Segment Open
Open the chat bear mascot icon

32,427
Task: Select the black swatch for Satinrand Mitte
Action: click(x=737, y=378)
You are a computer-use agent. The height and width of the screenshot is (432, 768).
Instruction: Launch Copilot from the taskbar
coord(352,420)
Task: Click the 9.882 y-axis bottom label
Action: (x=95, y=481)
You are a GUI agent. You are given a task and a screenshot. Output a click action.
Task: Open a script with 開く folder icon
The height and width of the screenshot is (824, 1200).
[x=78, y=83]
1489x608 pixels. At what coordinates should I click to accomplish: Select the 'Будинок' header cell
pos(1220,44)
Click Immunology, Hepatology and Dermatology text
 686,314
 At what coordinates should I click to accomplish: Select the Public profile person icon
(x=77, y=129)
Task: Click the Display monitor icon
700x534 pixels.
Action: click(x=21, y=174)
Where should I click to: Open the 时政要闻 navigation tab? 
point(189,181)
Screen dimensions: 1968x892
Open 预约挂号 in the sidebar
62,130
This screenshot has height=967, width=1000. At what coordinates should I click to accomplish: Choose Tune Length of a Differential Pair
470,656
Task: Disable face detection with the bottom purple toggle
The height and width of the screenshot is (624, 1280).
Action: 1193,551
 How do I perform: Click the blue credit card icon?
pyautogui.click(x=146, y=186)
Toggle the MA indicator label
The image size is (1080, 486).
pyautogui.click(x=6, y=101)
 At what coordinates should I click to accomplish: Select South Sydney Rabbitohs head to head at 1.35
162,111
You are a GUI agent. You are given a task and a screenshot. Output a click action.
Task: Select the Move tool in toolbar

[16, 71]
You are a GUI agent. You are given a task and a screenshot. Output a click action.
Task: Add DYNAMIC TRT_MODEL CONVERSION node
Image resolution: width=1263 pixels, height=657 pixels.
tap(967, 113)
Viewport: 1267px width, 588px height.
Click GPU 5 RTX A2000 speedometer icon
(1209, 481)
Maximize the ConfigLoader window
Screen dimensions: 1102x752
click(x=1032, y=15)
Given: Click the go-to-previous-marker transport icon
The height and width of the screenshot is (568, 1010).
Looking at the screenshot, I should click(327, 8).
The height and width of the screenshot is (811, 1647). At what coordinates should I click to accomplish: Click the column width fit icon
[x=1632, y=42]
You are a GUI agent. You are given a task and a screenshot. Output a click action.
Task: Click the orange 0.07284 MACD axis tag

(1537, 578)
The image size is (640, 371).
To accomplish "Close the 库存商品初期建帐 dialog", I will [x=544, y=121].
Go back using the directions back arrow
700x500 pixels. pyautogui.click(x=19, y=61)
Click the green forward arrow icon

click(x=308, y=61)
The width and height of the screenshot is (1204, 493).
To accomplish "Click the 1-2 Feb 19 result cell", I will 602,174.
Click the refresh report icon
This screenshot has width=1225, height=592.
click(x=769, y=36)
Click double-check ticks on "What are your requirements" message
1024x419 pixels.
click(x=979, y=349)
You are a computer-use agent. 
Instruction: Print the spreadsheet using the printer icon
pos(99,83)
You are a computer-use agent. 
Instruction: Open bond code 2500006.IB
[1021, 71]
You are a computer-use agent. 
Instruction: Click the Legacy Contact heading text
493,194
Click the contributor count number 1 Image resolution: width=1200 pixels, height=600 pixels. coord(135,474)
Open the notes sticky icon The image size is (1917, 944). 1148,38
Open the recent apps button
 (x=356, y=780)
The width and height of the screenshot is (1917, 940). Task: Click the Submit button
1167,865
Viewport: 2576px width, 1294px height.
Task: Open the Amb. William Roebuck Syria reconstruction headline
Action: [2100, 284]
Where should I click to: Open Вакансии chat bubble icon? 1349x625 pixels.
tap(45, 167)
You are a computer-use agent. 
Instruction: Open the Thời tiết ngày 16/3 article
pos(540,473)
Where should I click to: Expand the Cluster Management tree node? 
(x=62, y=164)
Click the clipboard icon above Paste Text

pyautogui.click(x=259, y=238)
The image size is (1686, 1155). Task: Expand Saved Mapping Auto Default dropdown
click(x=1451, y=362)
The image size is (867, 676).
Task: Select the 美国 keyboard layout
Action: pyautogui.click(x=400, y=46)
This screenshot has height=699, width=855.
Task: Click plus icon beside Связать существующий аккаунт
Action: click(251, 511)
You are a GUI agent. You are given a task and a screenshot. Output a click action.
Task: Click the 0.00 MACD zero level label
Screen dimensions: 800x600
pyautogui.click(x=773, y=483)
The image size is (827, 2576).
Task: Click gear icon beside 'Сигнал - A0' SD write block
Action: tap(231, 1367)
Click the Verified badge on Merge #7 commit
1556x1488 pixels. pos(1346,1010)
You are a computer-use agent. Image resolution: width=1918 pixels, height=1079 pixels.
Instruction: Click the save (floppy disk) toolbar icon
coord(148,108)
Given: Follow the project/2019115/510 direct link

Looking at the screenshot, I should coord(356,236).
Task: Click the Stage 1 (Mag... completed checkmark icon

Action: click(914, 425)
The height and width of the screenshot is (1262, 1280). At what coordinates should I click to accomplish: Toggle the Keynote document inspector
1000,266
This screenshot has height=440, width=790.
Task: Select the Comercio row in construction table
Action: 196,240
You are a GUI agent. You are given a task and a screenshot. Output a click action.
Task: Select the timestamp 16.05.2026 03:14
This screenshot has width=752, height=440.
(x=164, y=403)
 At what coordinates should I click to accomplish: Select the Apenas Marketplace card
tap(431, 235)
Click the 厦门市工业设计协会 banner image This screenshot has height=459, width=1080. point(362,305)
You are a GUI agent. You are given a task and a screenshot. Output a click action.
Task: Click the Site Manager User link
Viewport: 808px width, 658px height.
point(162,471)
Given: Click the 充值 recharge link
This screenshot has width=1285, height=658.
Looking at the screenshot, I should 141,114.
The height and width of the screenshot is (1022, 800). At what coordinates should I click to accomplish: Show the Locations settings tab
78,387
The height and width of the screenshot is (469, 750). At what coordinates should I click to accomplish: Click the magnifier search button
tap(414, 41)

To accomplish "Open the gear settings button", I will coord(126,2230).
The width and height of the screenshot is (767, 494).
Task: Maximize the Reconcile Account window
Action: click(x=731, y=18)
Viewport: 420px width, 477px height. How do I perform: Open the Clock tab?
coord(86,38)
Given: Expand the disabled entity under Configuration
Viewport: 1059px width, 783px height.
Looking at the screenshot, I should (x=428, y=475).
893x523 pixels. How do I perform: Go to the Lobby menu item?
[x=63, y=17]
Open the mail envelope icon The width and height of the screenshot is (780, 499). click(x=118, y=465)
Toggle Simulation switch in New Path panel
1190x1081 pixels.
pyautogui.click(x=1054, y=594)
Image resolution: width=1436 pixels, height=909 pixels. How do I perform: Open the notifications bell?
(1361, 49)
Segment Closed
_WORK ITEM_
Recopy all the entries faithfully, leaving none out.

_WRITTEN ANSWER_
Open the chat bear mascot icon

32,427
Task: Select the black swatch for Satinrand Mitte
Action: click(x=737, y=378)
You are a computer-use agent. The height and width of the screenshot is (432, 768).
Instruction: Launch Copilot from the taskbar
coord(352,420)
Task: Click the 9.882 y-axis bottom label
Action: (x=95, y=481)
You are a GUI agent. You are given a task and a screenshot. Output a click action.
Task: Open a script with 開く folder icon
The height and width of the screenshot is (824, 1200).
[x=78, y=83]
1489x608 pixels. At what coordinates should I click to accomplish: Select the 'Будинок' header cell
pos(1220,44)
Click Immunology, Hepatology and Dermatology text
 686,314
 At what coordinates should I click to accomplish: Select the Public profile person icon
(x=77, y=129)
Task: Click the Display monitor icon
700x534 pixels.
Action: click(x=21, y=174)
Where should I click to: Open the 时政要闻 navigation tab? 
point(189,181)
Screen dimensions: 1968x892
Open 预约挂号 in the sidebar
62,130
This screenshot has height=967, width=1000. At what coordinates should I click to accomplish: Choose Tune Length of a Differential Pair
470,656
Task: Disable face detection with the bottom purple toggle
The height and width of the screenshot is (624, 1280).
Action: 1193,551
 How do I perform: Click the blue credit card icon?
pyautogui.click(x=146, y=186)
Toggle the MA indicator label
The image size is (1080, 486).
pyautogui.click(x=6, y=101)
 At what coordinates should I click to accomplish: Select South Sydney Rabbitohs head to head at 1.35
162,111
You are a GUI agent. You are given a task and a screenshot. Output a click action.
Task: Select the Move tool in toolbar

[16, 71]
You are a GUI agent. You are given a task and a screenshot. Output a click action.
Task: Add DYNAMIC TRT_MODEL CONVERSION node
Image resolution: width=1263 pixels, height=657 pixels.
tap(967, 113)
Viewport: 1267px width, 588px height.
Click GPU 5 RTX A2000 speedometer icon
(1209, 481)
Maximize the ConfigLoader window
Screen dimensions: 1102x752
click(x=1032, y=15)
Given: Click the go-to-previous-marker transport icon
The height and width of the screenshot is (568, 1010).
Looking at the screenshot, I should click(327, 8).
The height and width of the screenshot is (811, 1647). At what coordinates should I click to accomplish: Click the column width fit icon
[x=1632, y=42]
You are a GUI agent. You are given a task and a screenshot. Output a click action.
Task: Click the orange 0.07284 MACD axis tag

(1537, 578)
The image size is (640, 371).
To accomplish "Close the 库存商品初期建帐 dialog", I will [x=544, y=121].
Go back using the directions back arrow
700x500 pixels. pyautogui.click(x=19, y=61)
Click the green forward arrow icon

click(x=308, y=61)
The width and height of the screenshot is (1204, 493).
To accomplish "Click the 1-2 Feb 19 result cell", I will 602,174.
Click the refresh report icon
This screenshot has width=1225, height=592.
click(x=769, y=36)
Click double-check ticks on "What are your requirements" message
1024x419 pixels.
click(x=979, y=349)
You are a computer-use agent. 
Instruction: Print the spreadsheet using the printer icon
pos(99,83)
You are a computer-use agent. 
Instruction: Open bond code 2500006.IB
[1021, 71]
You are a computer-use agent. 
Instruction: Click the Legacy Contact heading text
493,194
Click the contributor count number 1 Image resolution: width=1200 pixels, height=600 pixels. coord(135,474)
Open the notes sticky icon The image size is (1917, 944). 1148,38
Open the recent apps button
 (x=356, y=780)
The width and height of the screenshot is (1917, 940). Task: Click the Submit button
1167,865
Viewport: 2576px width, 1294px height.
Task: Open the Amb. William Roebuck Syria reconstruction headline
Action: [2100, 284]
Where should I click to: Open Вакансии chat bubble icon? 1349x625 pixels.
tap(45, 167)
You are a computer-use agent. 
Instruction: Open the Thời tiết ngày 16/3 article
pos(540,473)
Where should I click to: Expand the Cluster Management tree node? 
(x=62, y=164)
Click the clipboard icon above Paste Text

pyautogui.click(x=259, y=238)
The image size is (1686, 1155). Task: Expand Saved Mapping Auto Default dropdown
click(x=1451, y=362)
The image size is (867, 676).
Task: Select the 美国 keyboard layout
Action: pyautogui.click(x=400, y=46)
This screenshot has height=699, width=855.
Task: Click plus icon beside Связать существующий аккаунт
Action: click(251, 511)
You are a GUI agent. You are given a task and a screenshot. Output a click action.
Task: Click the 0.00 MACD zero level label
Screen dimensions: 800x600
pyautogui.click(x=773, y=483)
The image size is (827, 2576).
Task: Click gear icon beside 'Сигнал - A0' SD write block
Action: tap(231, 1367)
Click the Verified badge on Merge #7 commit
1556x1488 pixels. pos(1346,1010)
You are a computer-use agent. Image resolution: width=1918 pixels, height=1079 pixels.
Instruction: Click the save (floppy disk) toolbar icon
coord(148,108)
Given: Follow the project/2019115/510 direct link

Looking at the screenshot, I should coord(356,236).
Task: Click the Stage 1 (Mag... completed checkmark icon

Action: click(914, 425)
The height and width of the screenshot is (1262, 1280). At what coordinates should I click to accomplish: Toggle the Keynote document inspector
1000,266
This screenshot has height=440, width=790.
Task: Select the Comercio row in construction table
Action: 196,240
You are a GUI agent. You are given a task and a screenshot. Output a click action.
Task: Select the timestamp 16.05.2026 03:14
This screenshot has width=752, height=440.
(x=164, y=403)
 At what coordinates should I click to accomplish: Select the Apenas Marketplace card
tap(431, 235)
Click the 厦门市工业设计协会 banner image This screenshot has height=459, width=1080. point(362,305)
You are a GUI agent. You are given a task and a screenshot. Output a click action.
Task: Click the Site Manager User link
Viewport: 808px width, 658px height.
point(162,471)
Given: Click the 充值 recharge link
This screenshot has width=1285, height=658.
Looking at the screenshot, I should 141,114.
The height and width of the screenshot is (1022, 800). At what coordinates should I click to accomplish: Show the Locations settings tab
78,387
The height and width of the screenshot is (469, 750). At what coordinates should I click to accomplish: Click the magnifier search button
tap(414, 41)

To accomplish "Open the gear settings button", I will coord(126,2230).
The width and height of the screenshot is (767, 494).
Task: Maximize the Reconcile Account window
Action: click(x=731, y=18)
Viewport: 420px width, 477px height. How do I perform: Open the Clock tab?
coord(86,38)
Given: Expand the disabled entity under Configuration
Viewport: 1059px width, 783px height.
Looking at the screenshot, I should (x=428, y=475).
893x523 pixels. How do I perform: Go to the Lobby menu item?
[x=63, y=17]
Open the mail envelope icon The width and height of the screenshot is (780, 499). click(x=118, y=465)
Toggle Simulation switch in New Path panel
1190x1081 pixels.
pyautogui.click(x=1054, y=594)
Image resolution: width=1436 pixels, height=909 pixels. How do I perform: Open the notifications bell?
(1361, 49)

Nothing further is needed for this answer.